PROBLEM DETAILS: Reproduce exactly, from the data that follows, the line with "Filter by the VALUE column", the line with "The height and width of the screenshot is (358, 719).", and every line that lies between them.

___ ENTRIES PROVIDED ___

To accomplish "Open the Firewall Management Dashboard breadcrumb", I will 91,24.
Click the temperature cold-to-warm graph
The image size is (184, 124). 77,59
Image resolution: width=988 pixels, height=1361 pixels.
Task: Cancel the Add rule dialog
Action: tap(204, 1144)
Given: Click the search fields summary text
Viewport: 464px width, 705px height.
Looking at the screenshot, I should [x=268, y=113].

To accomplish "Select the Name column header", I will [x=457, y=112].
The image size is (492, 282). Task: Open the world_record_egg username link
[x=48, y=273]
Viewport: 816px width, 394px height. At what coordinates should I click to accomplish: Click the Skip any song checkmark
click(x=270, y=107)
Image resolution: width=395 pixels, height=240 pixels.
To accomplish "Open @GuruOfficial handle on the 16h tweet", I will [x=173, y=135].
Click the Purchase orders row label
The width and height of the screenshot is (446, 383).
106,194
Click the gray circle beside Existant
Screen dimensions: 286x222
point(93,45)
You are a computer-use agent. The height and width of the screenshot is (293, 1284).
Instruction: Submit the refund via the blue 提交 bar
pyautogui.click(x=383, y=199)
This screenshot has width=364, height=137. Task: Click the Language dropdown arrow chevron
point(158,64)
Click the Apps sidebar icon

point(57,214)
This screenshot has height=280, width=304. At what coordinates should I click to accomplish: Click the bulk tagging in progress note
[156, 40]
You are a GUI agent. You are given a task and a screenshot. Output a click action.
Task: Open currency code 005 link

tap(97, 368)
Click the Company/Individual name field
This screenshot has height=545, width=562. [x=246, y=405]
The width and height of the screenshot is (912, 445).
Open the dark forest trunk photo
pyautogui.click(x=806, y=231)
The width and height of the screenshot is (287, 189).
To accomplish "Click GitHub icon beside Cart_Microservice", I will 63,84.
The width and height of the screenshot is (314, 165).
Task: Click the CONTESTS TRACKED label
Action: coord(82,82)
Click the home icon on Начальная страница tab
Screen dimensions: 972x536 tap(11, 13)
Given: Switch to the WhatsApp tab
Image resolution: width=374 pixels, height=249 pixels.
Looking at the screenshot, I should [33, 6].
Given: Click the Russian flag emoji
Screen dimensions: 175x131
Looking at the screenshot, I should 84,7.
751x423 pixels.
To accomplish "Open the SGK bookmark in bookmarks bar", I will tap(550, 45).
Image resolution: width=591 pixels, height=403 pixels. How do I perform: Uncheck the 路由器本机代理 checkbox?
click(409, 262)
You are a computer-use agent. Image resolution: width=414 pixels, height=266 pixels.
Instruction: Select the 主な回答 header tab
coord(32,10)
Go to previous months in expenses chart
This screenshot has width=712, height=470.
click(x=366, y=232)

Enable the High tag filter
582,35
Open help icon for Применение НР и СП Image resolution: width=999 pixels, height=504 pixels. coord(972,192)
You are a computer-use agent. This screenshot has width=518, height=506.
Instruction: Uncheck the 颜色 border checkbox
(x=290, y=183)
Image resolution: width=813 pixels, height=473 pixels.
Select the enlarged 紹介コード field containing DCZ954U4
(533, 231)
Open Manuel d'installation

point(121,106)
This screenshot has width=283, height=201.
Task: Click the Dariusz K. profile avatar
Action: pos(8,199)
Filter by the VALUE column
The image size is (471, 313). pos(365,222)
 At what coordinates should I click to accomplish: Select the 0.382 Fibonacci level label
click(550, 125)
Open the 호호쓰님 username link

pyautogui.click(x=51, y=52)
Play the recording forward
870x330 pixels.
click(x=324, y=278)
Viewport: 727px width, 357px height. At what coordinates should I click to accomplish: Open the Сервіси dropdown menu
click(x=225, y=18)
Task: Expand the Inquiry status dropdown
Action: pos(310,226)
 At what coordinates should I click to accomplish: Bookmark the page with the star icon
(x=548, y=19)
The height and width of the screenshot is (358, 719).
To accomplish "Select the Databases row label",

___

ANSWER FOR THIS EXERCISE:
Filter by the VALUE column
The image size is (471, 313). pos(365,222)
 At what coordinates should I click to accomplish: Select the 0.382 Fibonacci level label
click(550, 125)
Open the 호호쓰님 username link

pyautogui.click(x=51, y=52)
Play the recording forward
870x330 pixels.
click(x=324, y=278)
Viewport: 727px width, 357px height. At what coordinates should I click to accomplish: Open the Сервіси dropdown menu
click(x=225, y=18)
Task: Expand the Inquiry status dropdown
Action: pos(310,226)
 At what coordinates should I click to accomplish: Bookmark the page with the star icon
(x=548, y=19)
The height and width of the screenshot is (358, 719).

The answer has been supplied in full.